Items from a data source
★ ★ ★

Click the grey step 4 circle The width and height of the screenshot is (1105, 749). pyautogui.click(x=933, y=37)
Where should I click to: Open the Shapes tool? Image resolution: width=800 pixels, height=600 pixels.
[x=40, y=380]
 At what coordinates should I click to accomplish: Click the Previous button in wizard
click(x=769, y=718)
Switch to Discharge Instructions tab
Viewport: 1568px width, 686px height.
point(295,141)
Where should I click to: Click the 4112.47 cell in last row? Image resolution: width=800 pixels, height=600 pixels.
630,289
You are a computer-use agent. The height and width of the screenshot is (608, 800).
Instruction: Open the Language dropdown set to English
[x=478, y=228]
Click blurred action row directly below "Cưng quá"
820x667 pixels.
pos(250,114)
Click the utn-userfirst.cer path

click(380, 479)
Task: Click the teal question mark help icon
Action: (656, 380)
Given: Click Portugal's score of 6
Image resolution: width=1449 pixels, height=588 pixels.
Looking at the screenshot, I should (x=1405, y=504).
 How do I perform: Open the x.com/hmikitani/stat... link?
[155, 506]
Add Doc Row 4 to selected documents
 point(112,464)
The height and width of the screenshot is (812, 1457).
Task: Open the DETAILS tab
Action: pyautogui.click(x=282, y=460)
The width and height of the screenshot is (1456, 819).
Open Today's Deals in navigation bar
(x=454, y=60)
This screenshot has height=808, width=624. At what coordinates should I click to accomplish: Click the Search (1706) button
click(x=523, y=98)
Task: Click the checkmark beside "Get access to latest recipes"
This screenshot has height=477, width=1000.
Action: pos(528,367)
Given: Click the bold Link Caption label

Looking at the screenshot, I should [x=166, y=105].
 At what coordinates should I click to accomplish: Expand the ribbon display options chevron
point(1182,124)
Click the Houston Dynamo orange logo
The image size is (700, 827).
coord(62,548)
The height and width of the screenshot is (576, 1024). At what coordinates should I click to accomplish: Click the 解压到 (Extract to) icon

★ ★ ★

* TASK GOAL: All lines from the one containing "Given: Click the bold Link Caption label" through the last line of the data must be set down exactly. No other lines belong in the answer.

* RESULT FOR THIS TASK:
Given: Click the bold Link Caption label

Looking at the screenshot, I should [x=166, y=105].
 At what coordinates should I click to accomplish: Expand the ribbon display options chevron
point(1182,124)
Click the Houston Dynamo orange logo
The image size is (700, 827).
coord(62,548)
The height and width of the screenshot is (576, 1024). At what coordinates should I click to accomplish: Click the 解压到 (Extract to) icon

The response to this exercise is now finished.